Mrs Beeton says June-July, and I’d have said about now, before the Wimbledon effect kicks in, but climate and customs have moved on. Prices abstracted from DEFRA, whose “prices are national averages of the most usual prices charged by wholesalers for selected home-grown fruit, vegetables and cut flowers and flowering pot plants at the wholesale markets in Birmingham, Bristol, Liverpool and New Spitalfields,” and who may be better at collecting data than constructing spreadsheets:
By averaging across 2015-9 you get a sense of a build-up towards Wimbledon on the last Monday of June (week 26/27) or whatever else is going on around that time – perhaps just an increase in temperature and general jollity:
Whole-season average:
I guess price variation across the season is dampened – the curve flattened – by retailers having a sustainable price strategy across the season rather than responding to wholesale price changes. In this they’re helped by direct contracts with large farmers and by their ability to import from happy Huelva:
Sub-/supra-Saharan strawberry-pickers' camp near Huelva on the Spanish Costa de la Luz https://t.co/k782ngW9Nd I'll never forget the olive-pickers I met living in low-slung, disused pigsties near Jaén one winter.
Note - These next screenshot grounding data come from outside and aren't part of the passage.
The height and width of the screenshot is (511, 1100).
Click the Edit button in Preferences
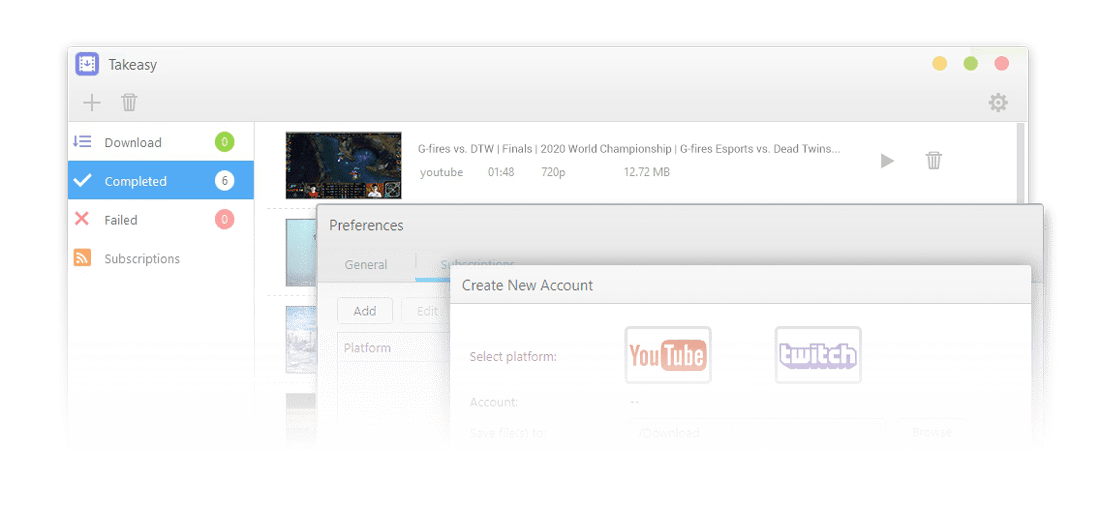click(426, 311)
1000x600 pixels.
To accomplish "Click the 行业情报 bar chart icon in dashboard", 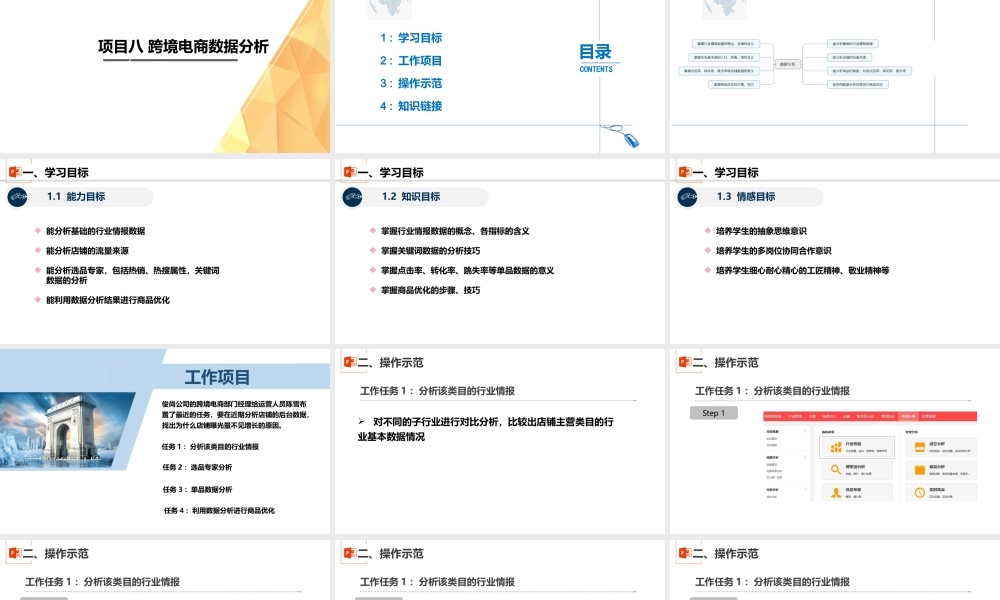I will (x=834, y=446).
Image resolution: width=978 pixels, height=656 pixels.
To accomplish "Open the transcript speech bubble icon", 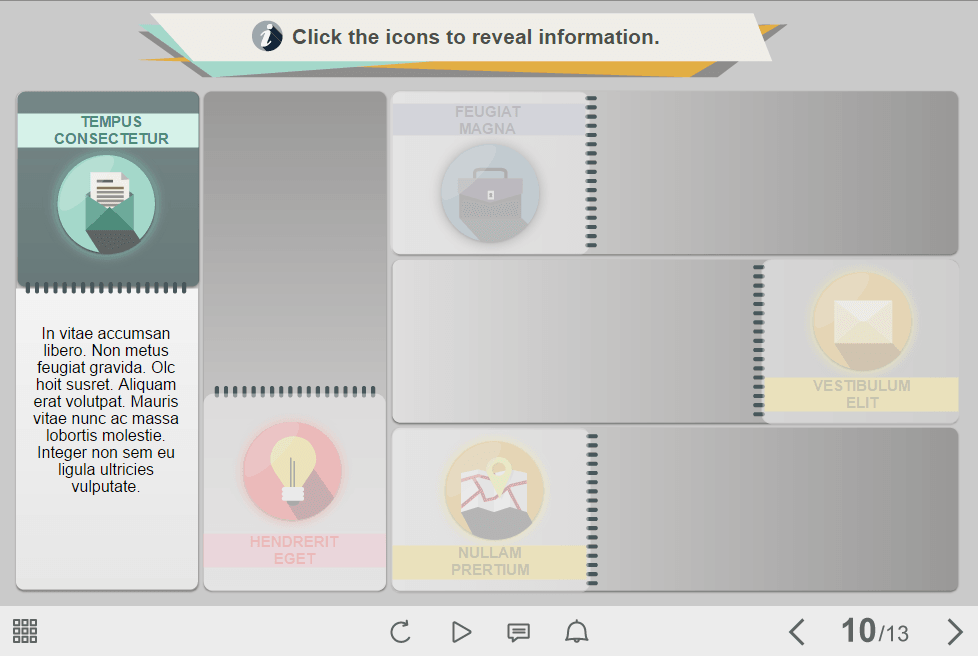I will tap(518, 632).
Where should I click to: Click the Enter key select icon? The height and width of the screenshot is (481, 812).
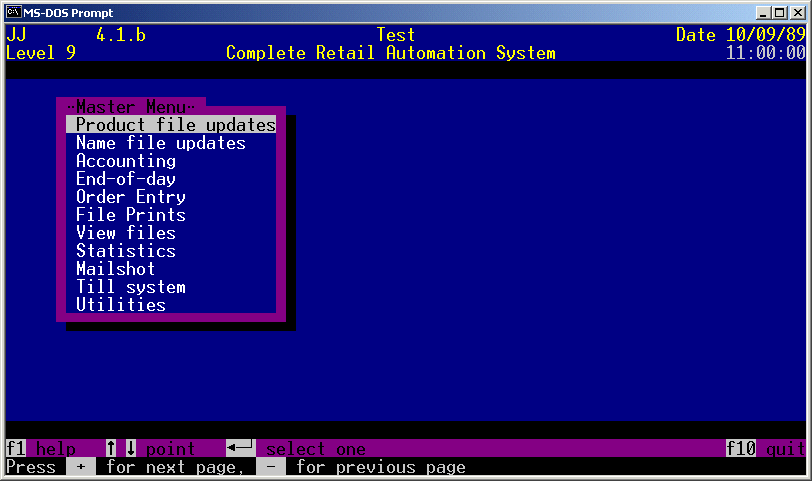tap(241, 449)
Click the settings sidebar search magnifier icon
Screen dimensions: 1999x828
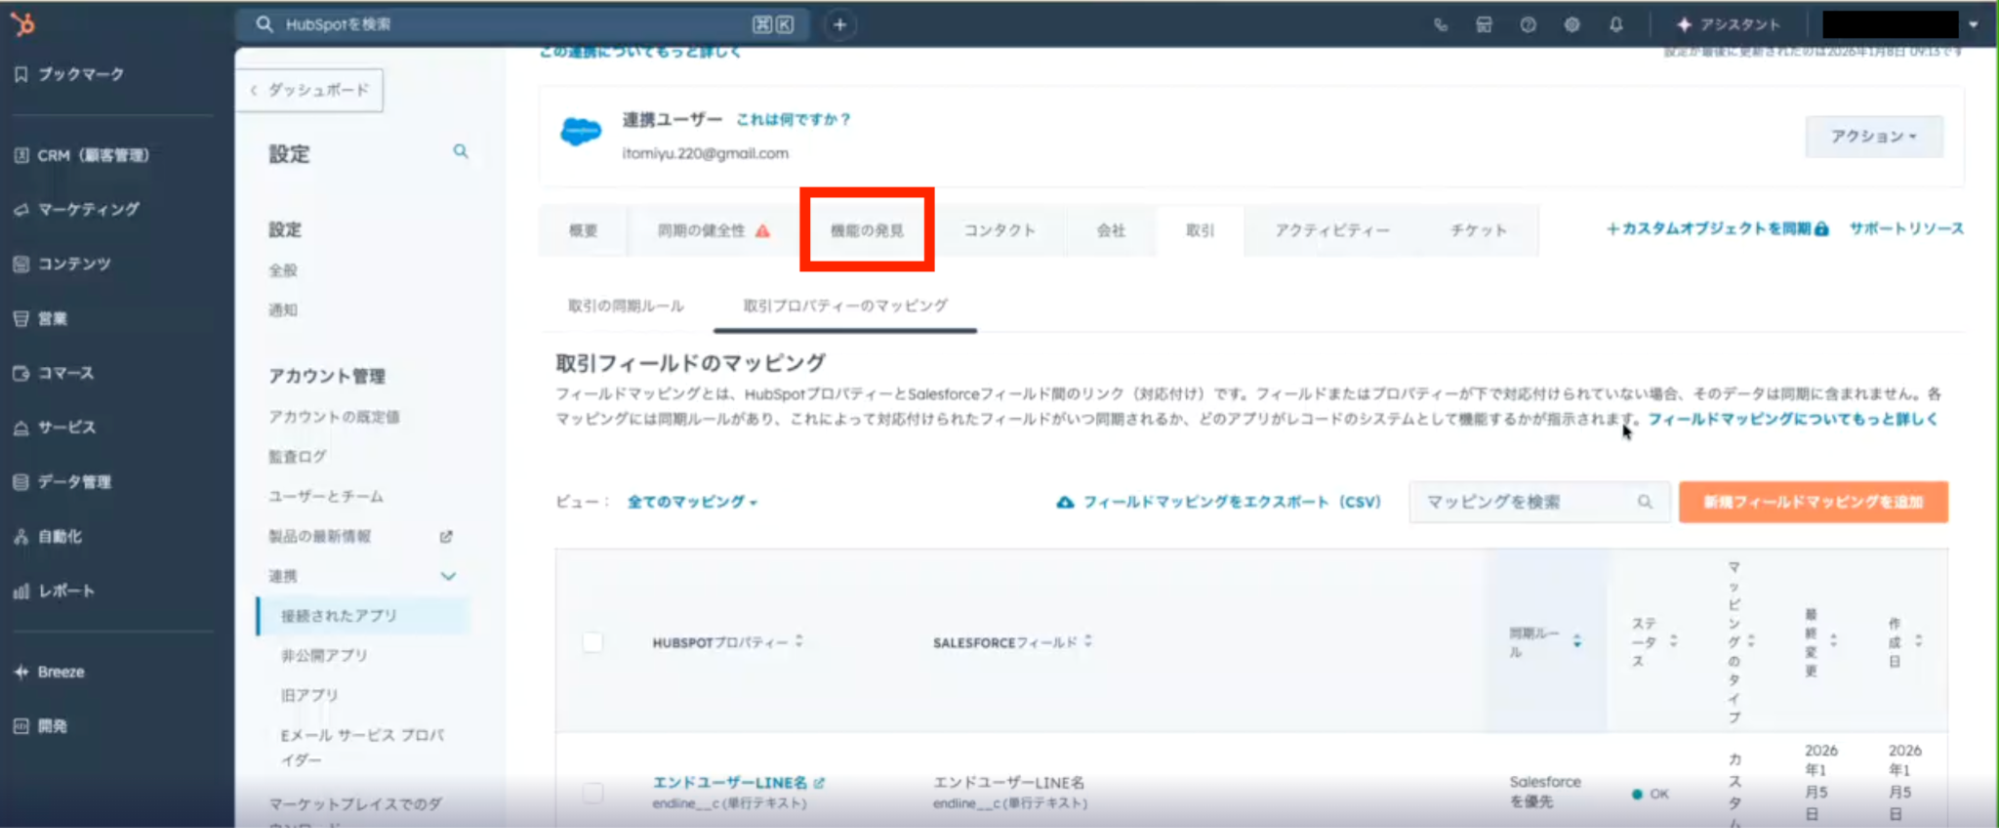tap(460, 152)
— SingingOrganGrinder (@elorganillero) May 23, 2018
Alex Brown, buyer at the rather more ethical allmanhall, has come up with a chart of imports vs domestic production for market, based on DEFRA stats that evaded my eyes:
Wikipedia shows world production (tonnes) perhaps doubling in ten years:
Country | 2006 | 2007 | 2008 | 2009 | 2010 | 2011 | 2012 | 2013 | 2014 |
---|---|---|---|---|---|---|---|---|---|
USA | 1,090,436 | 1,109,215 | 1,148,350 | 1,270,640 | 1,294,180 | 1,312,960 | 1,526,000 | 1,382,096 | 1,371,573 |
Turkey | 211,127 | 250,316 | 261,078 | 291,996 | 299,940 | 302,416 | 353,173 | 372,498 | 376,070 |
Spain | 330,485 | 269,139 | 281,240 | 266,772 | 275,355 | 262,730 | 290,843 | 312,466 | 291,870 |
Egypt | 128,349 | 174,414 | 200,254 | 242,776 | 238,432 | 240,284 | 242,297 | 262,432 | 283,471 |
Mexico | 191,843 | 176,396 | 207,485 | 233,041 | 226,657 | 228,900 | 360,426 | 379,464 | 458,972 |
Russia | 227,000 | 230,400 | 180,000 | 185,000 | 165,000 | 184,000 | 174,000 | 188,000 | 189,000 |
Japan | 190,700 | 191,400 | 190,700 | 184,700 | 177,500 | 177,300 | 163,200 | 165,600 | 164,000 |
South Korea | 205,307 | 203,227 | 192,296 | 203,772 | 231,803 | 171,519 | 192,140 | 216,803 | 209,901 |
Poland | 193,666 | 174,578 | 200,723 | 198,907 | 153,410 | 166,159 | 150,151 | 192,647 | 202,511 |
Germany | 173,230 | 158,658 | 150,854 | 158,563 | 156,911 | 154,418 | 155,828 | 149,680 | 168,791 |
Italy | 143,315 | 160,558 | 155,583 | 163,044 | 153,875 | 150,000 | 132,292 | 147,185 | 135,320 |
Total world* | 5,841,237 | 5,863,228 | 6,009,730 | 6,621,803 | 6,597,733 | 6,762,262 | 7,548,931 | 7,886,315 | 8,114,373 |
My shredded head tells me that Tesco was at 5£/kg two weeks ago but have now dropped to 3.80-ish. New Spitalfields is just round the corner, so I may have an early breakfast there this week.